(Stored items)
-*-*-

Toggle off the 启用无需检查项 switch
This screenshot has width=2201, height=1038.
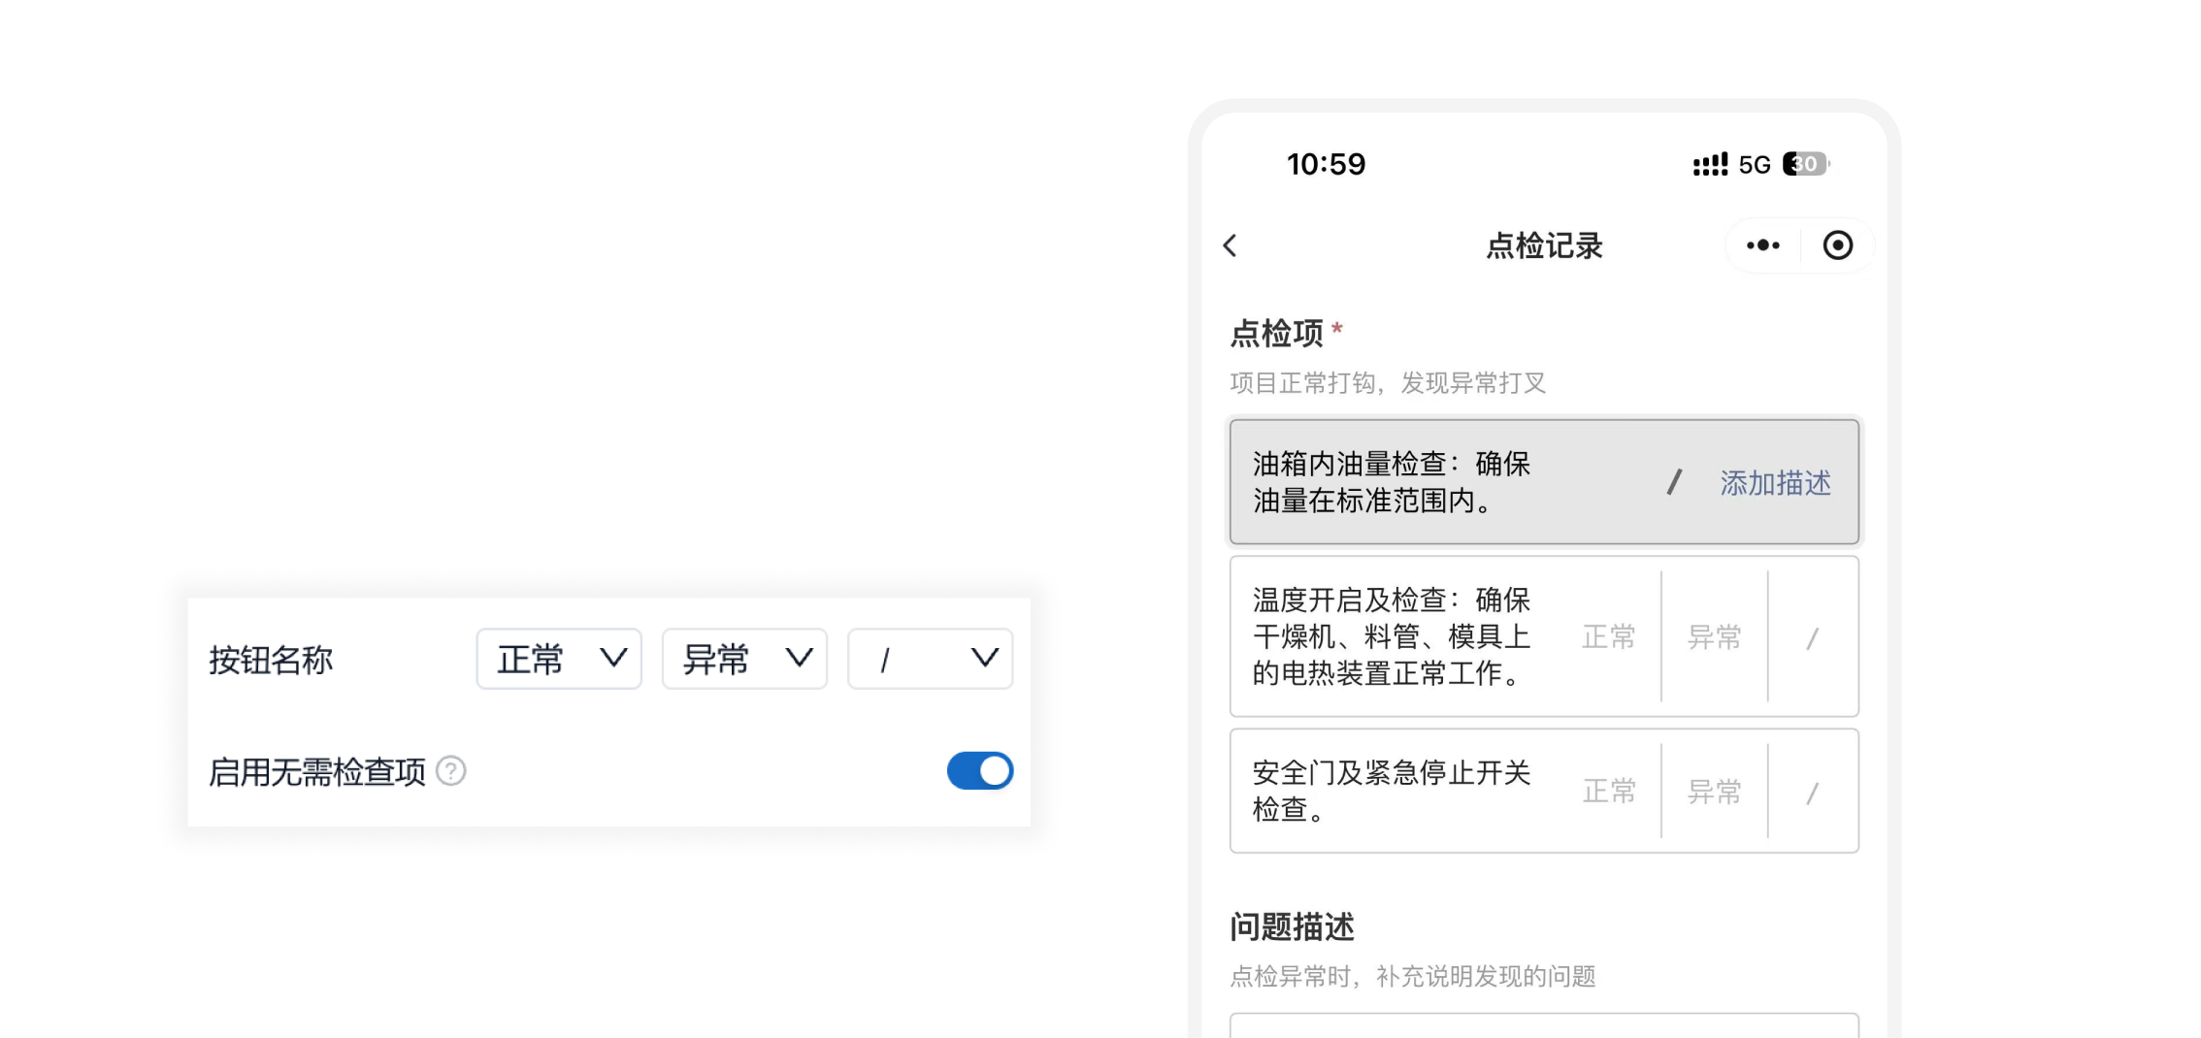point(980,771)
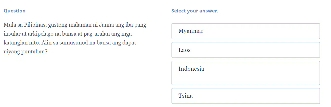Select the Laos answer option
This screenshot has height=107, width=331.
click(x=246, y=50)
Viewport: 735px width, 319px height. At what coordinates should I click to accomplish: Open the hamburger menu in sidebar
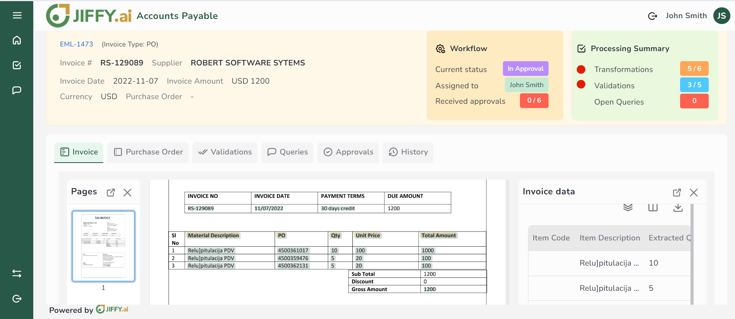pyautogui.click(x=17, y=15)
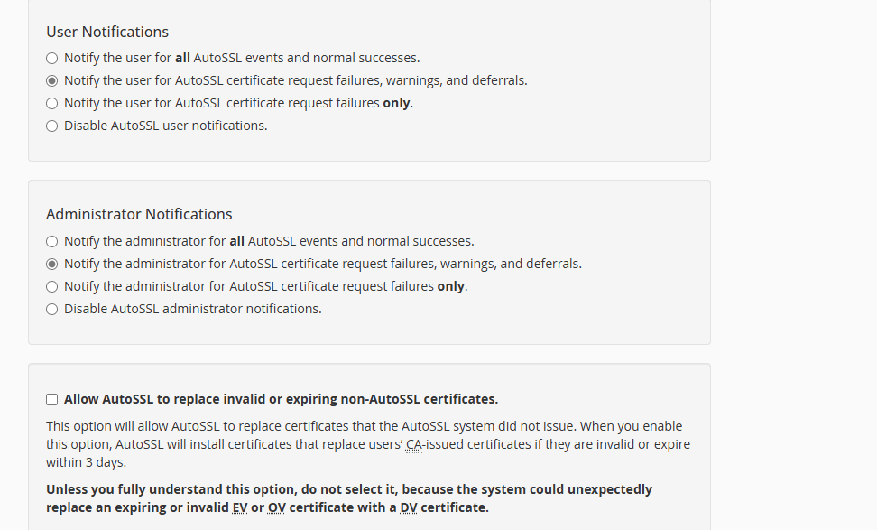This screenshot has width=877, height=530.
Task: Click the User Notifications heading
Action: pyautogui.click(x=107, y=32)
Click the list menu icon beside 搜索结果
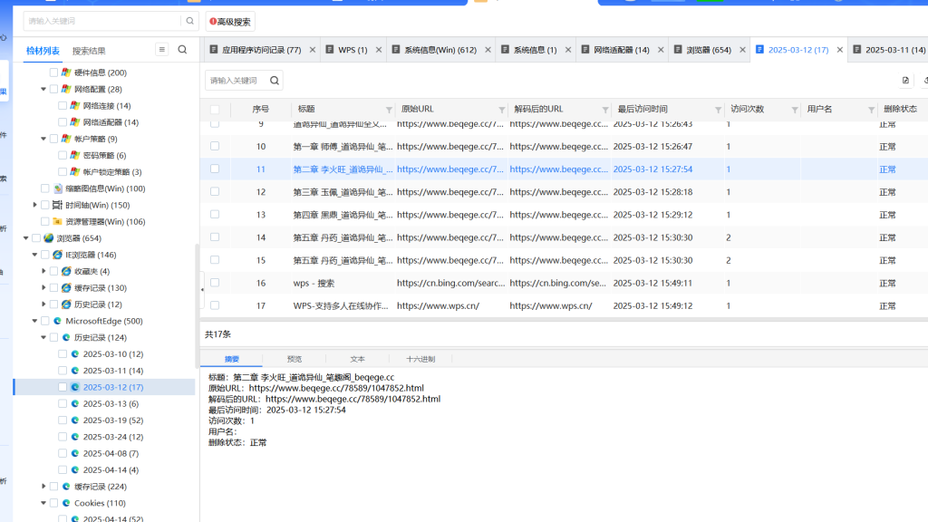The image size is (928, 522). [162, 50]
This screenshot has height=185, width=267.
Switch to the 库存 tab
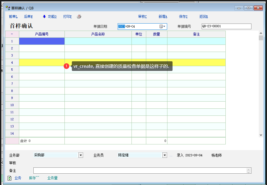coord(34,178)
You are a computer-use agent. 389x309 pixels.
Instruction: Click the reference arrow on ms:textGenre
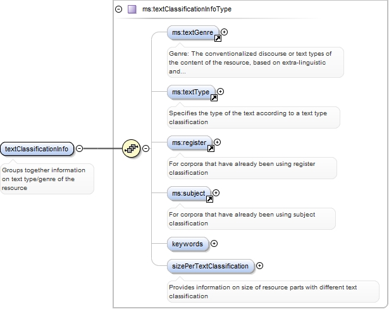point(218,39)
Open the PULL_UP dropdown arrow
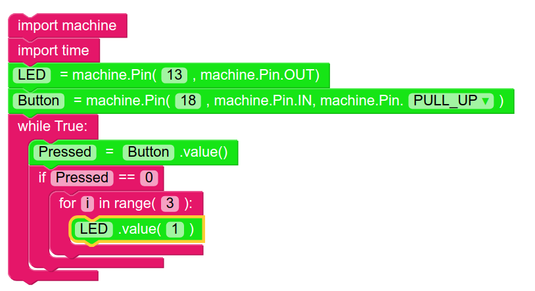 486,101
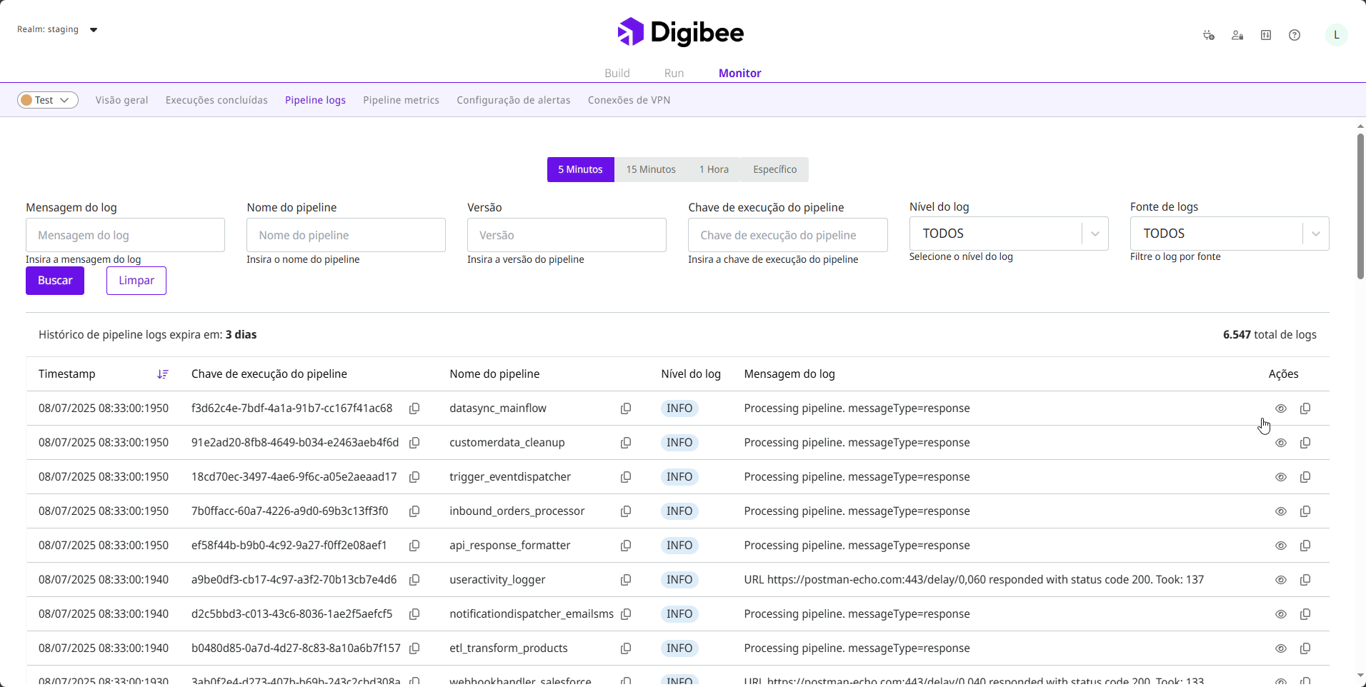The width and height of the screenshot is (1366, 687).
Task: Click the Digibee logo
Action: pos(681,32)
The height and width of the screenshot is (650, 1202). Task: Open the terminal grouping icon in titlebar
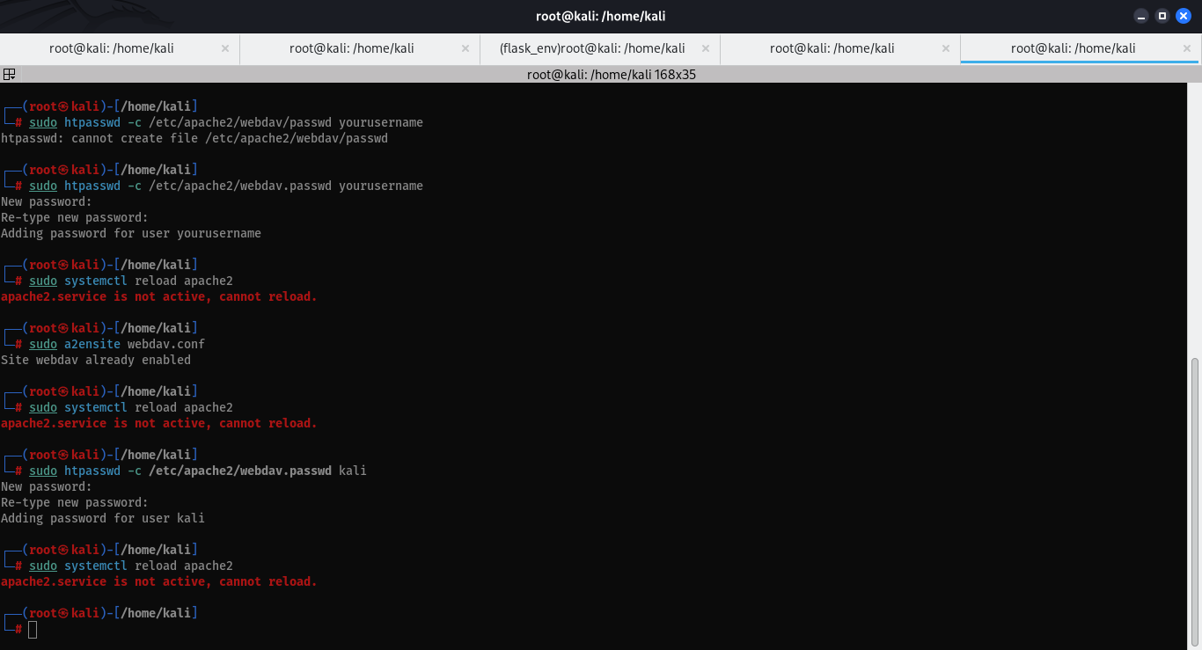click(9, 75)
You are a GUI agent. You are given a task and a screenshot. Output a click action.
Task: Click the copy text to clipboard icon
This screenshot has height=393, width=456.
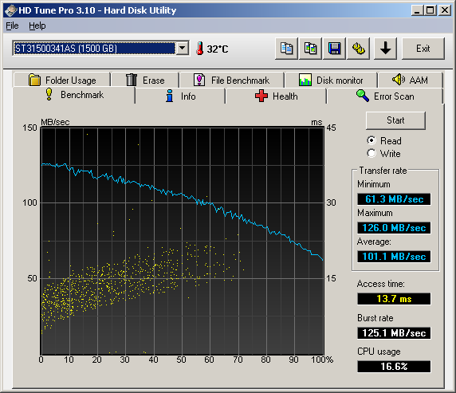(x=286, y=49)
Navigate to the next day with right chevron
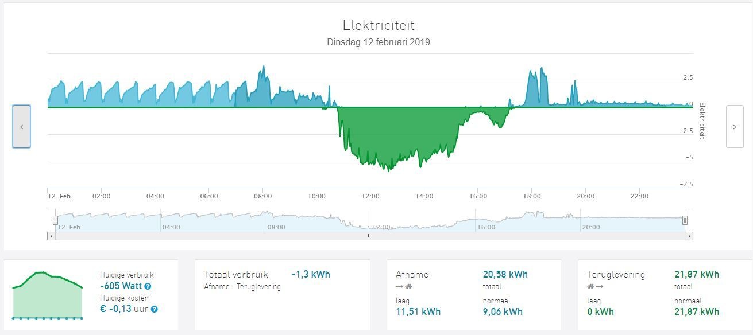 pos(734,126)
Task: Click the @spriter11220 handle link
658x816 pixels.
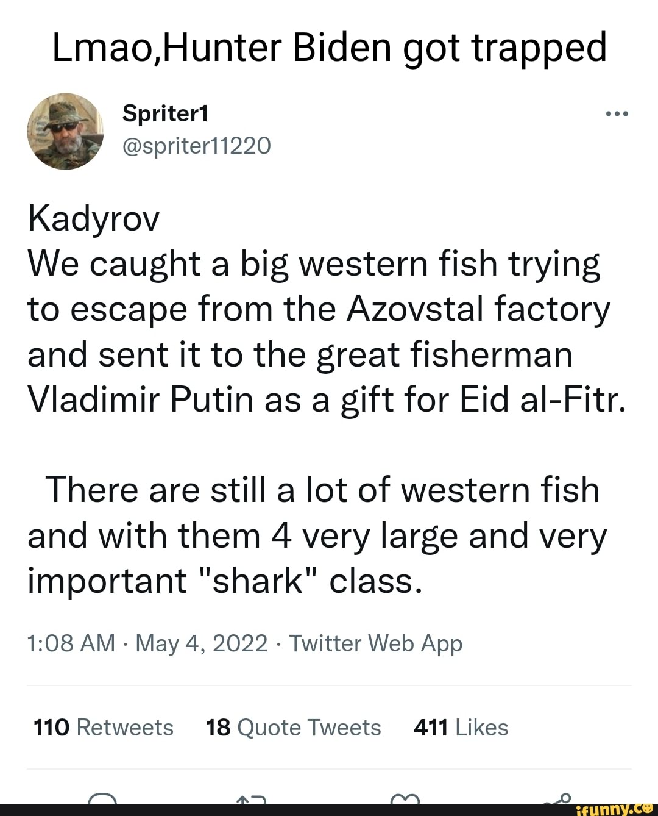Action: (x=197, y=146)
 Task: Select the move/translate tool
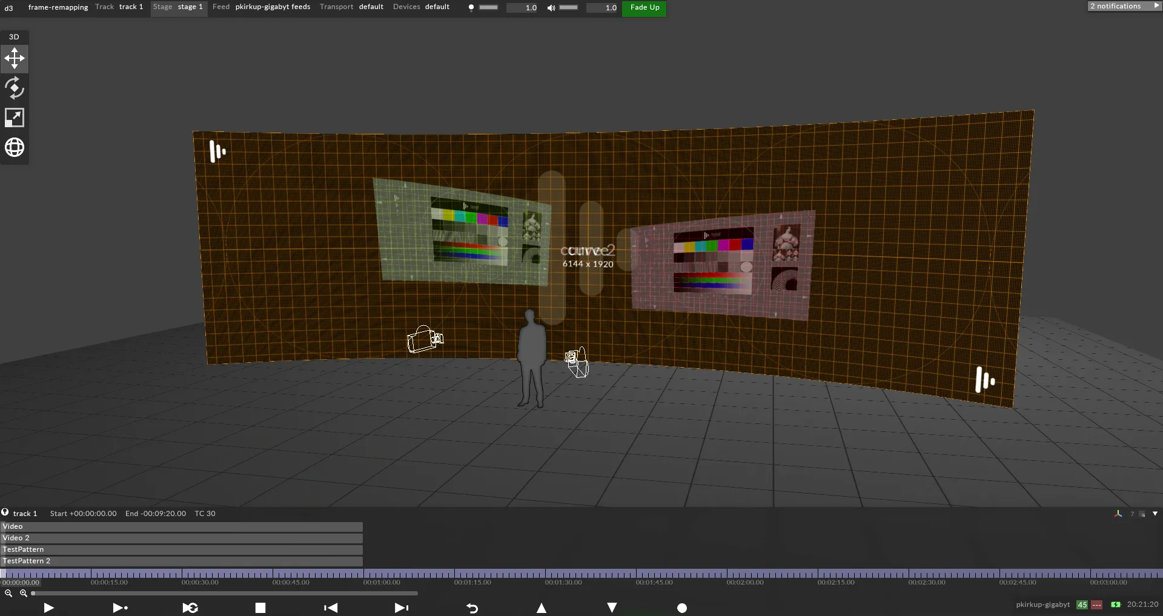pyautogui.click(x=15, y=59)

-*-*-

▶ _What you should do_
Give back exactly, and only, the lines from the one holding "This screenshot has height=393, width=456." through the last line of the entries, with every picture omitted.

▶ _Answer to the exercise_
This screenshot has height=393, width=456.
(x=286, y=49)
Navigate to the next day with right chevron
 pos(734,126)
Task: Click the @spriter11220 handle link
658x816 pixels.
Action: (x=197, y=146)
 Task: Select the move/translate tool
pyautogui.click(x=15, y=59)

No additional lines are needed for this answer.